* What needs to be done
Below this line is a listing that includes pictures. Copy exactly, and only, the lines from the one containing "Viewport: 1706px width, 576px height." through the one containing "Instruction: Click the"; the pictures do not go in the copy.

* Records supplied

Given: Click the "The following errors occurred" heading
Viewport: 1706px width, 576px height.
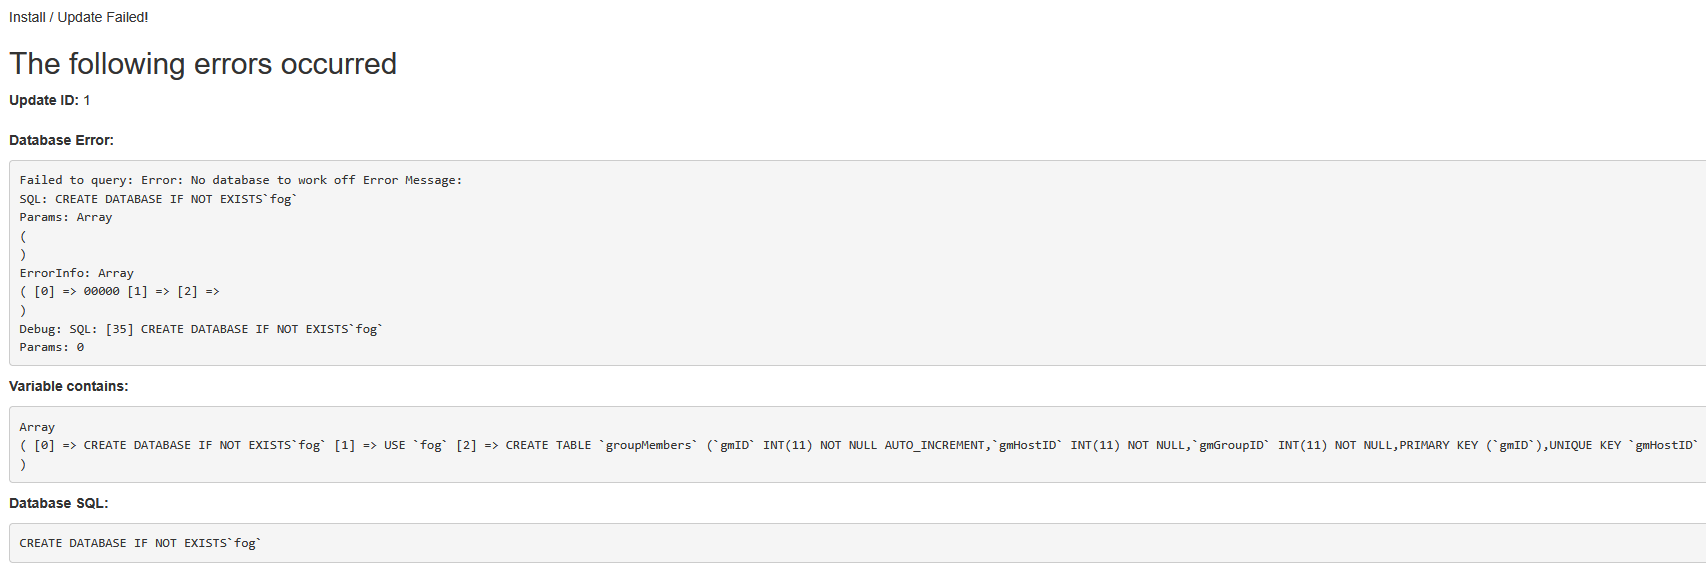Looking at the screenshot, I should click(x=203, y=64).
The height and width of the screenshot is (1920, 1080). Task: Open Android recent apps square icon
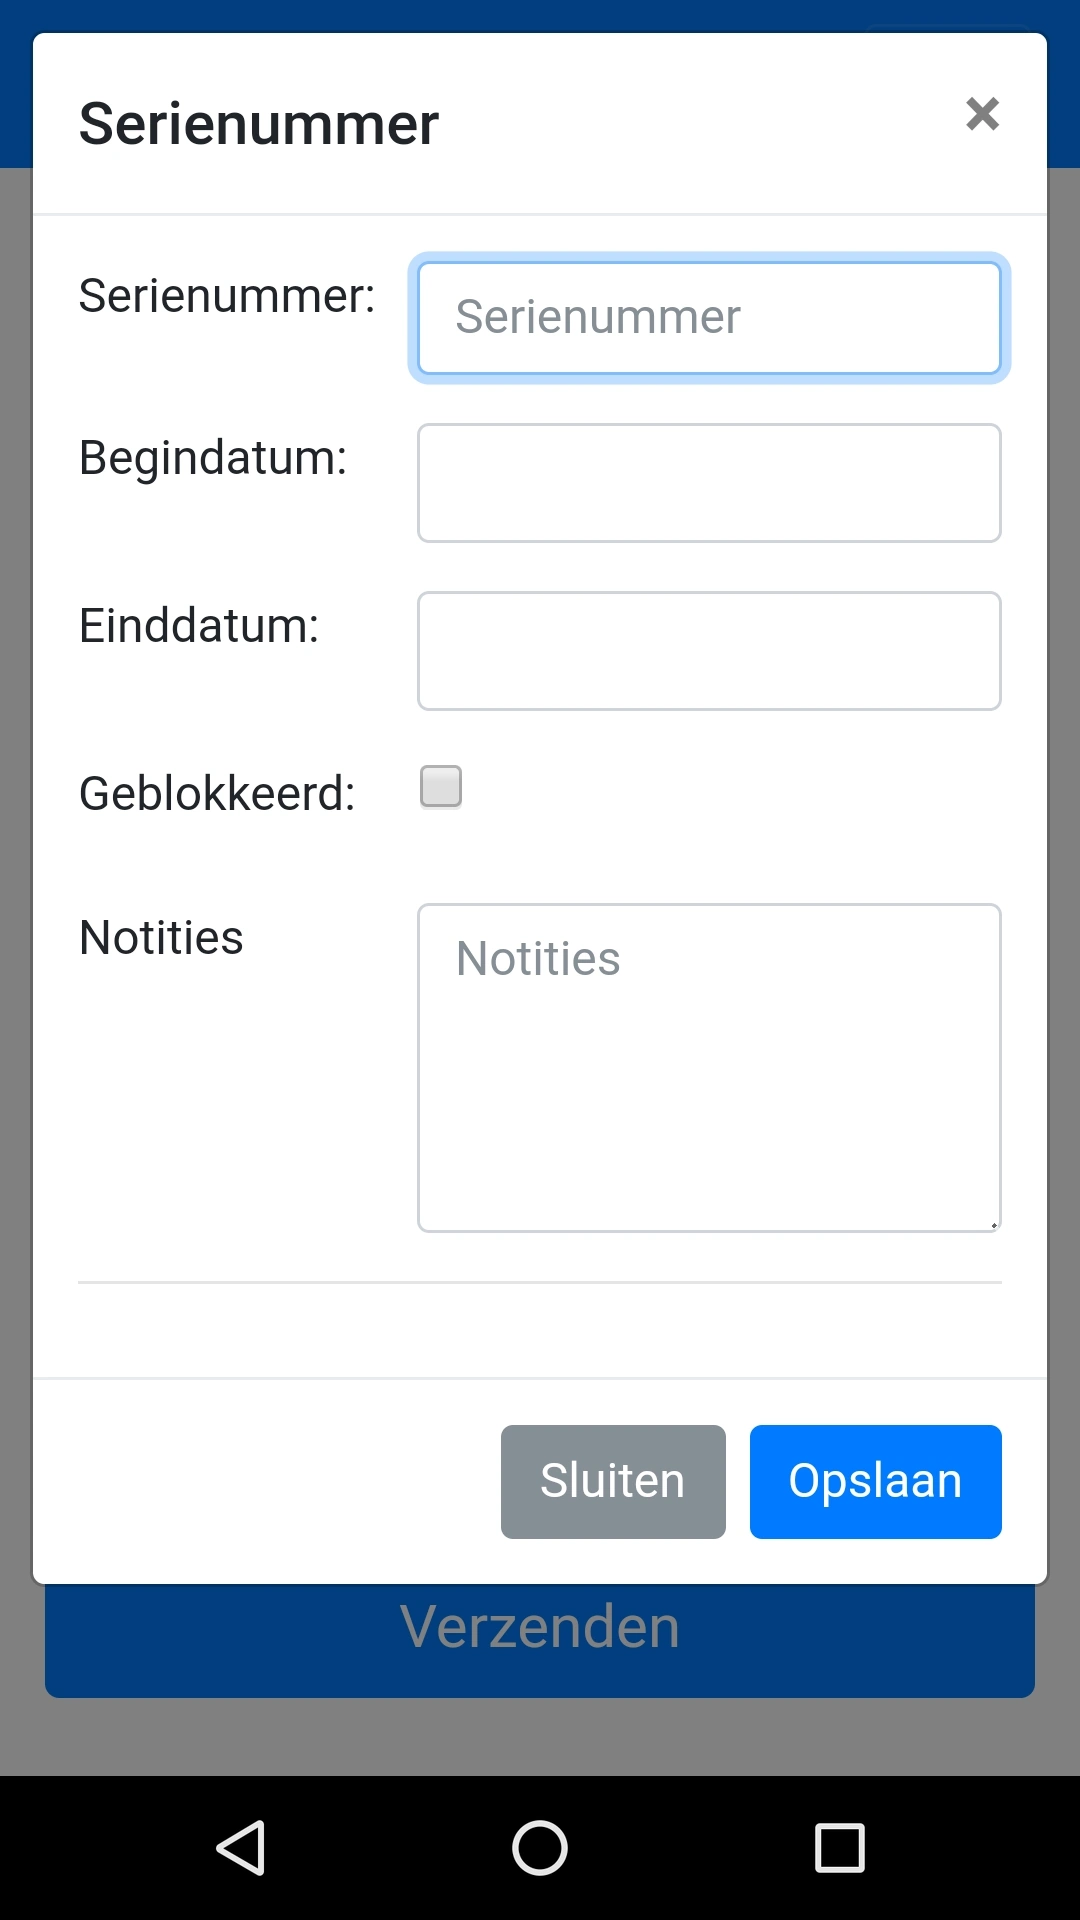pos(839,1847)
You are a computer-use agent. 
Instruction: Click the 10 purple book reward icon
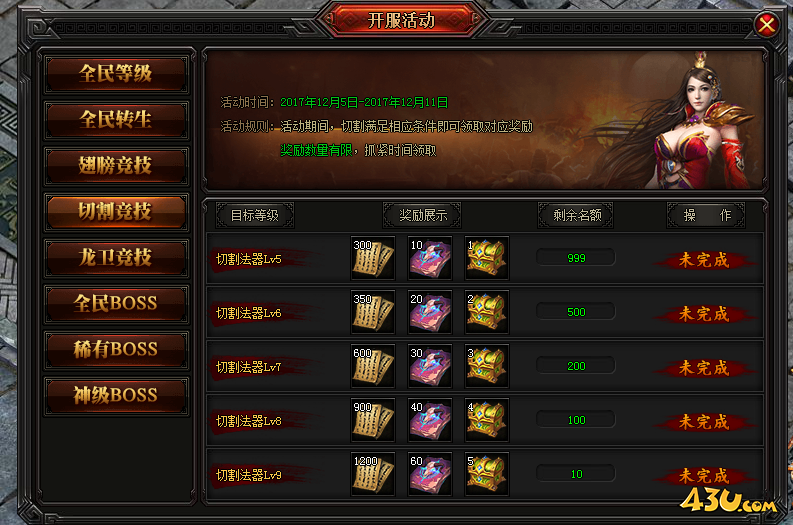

--

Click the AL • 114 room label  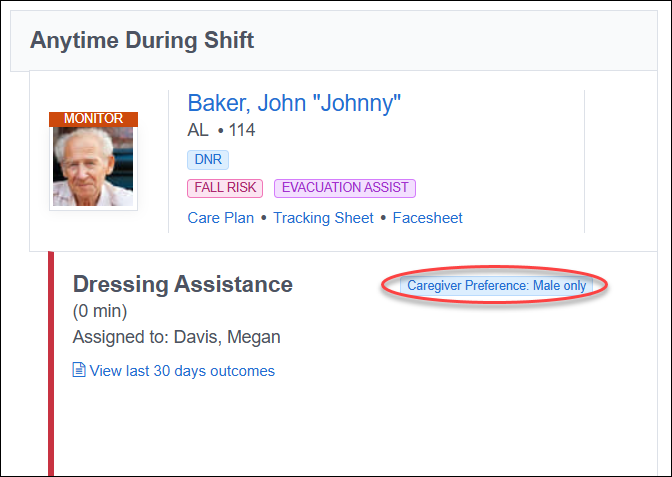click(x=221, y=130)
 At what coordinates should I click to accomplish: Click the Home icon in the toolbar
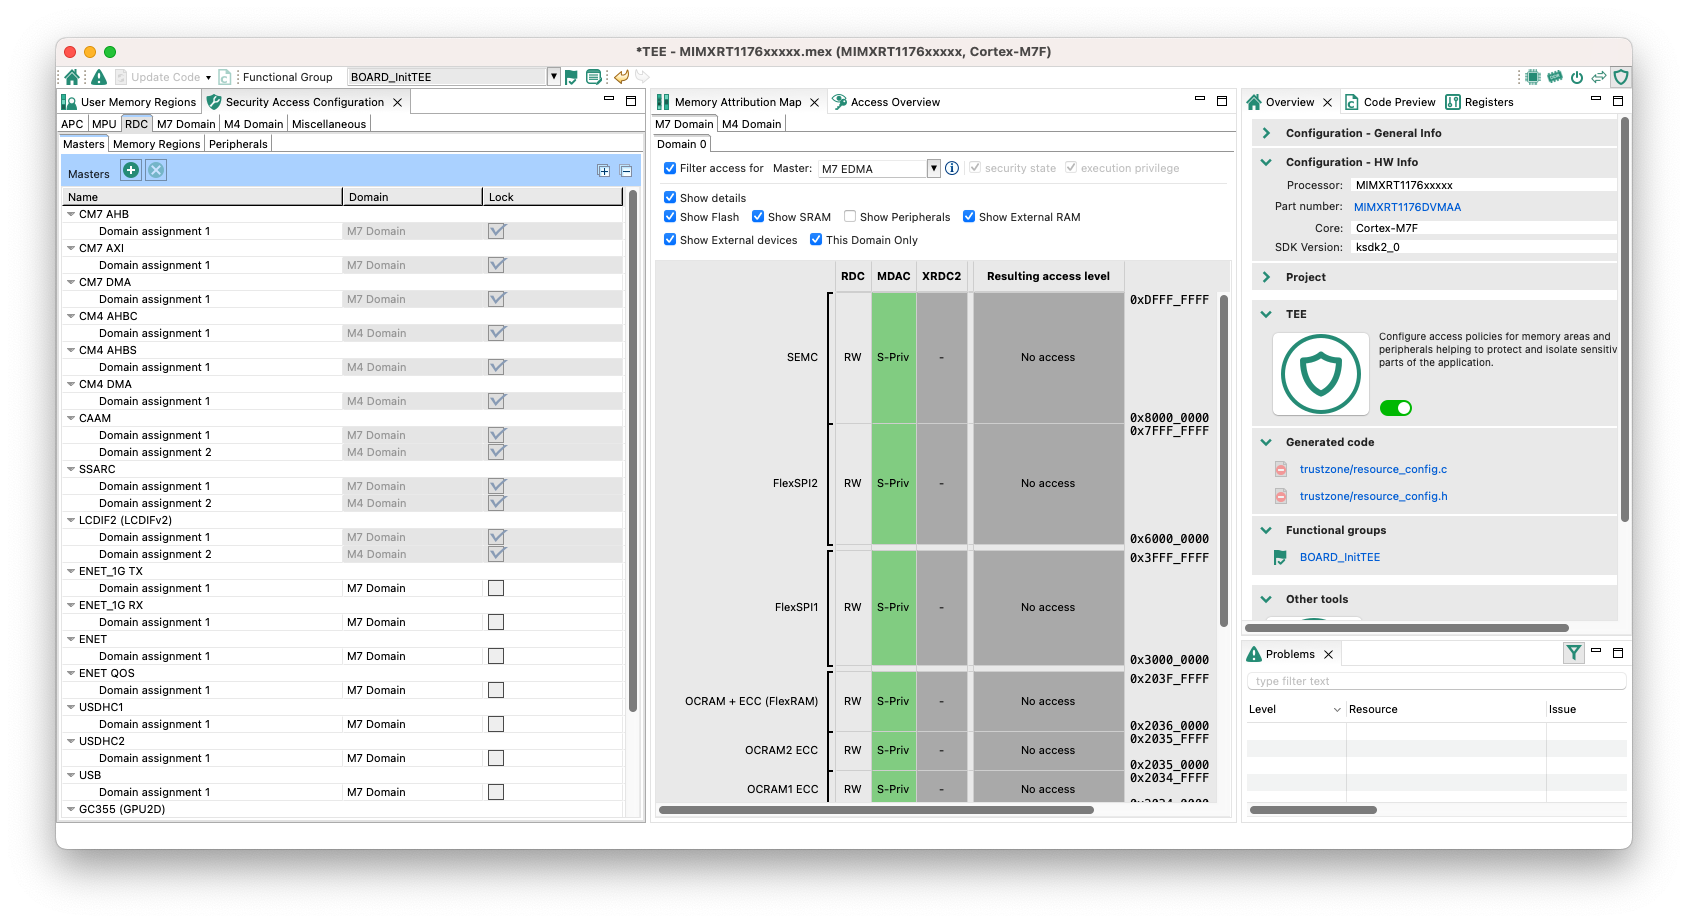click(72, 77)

* Task answer
Viewport: 1706px width, 576px height.
Looking at the screenshot, I should click(x=203, y=64).
The height and width of the screenshot is (1920, 1080). Task: Open Android recent apps square icon
pos(839,1847)
You are a computer-use agent. 
Instruction: Click the 10 purple book reward icon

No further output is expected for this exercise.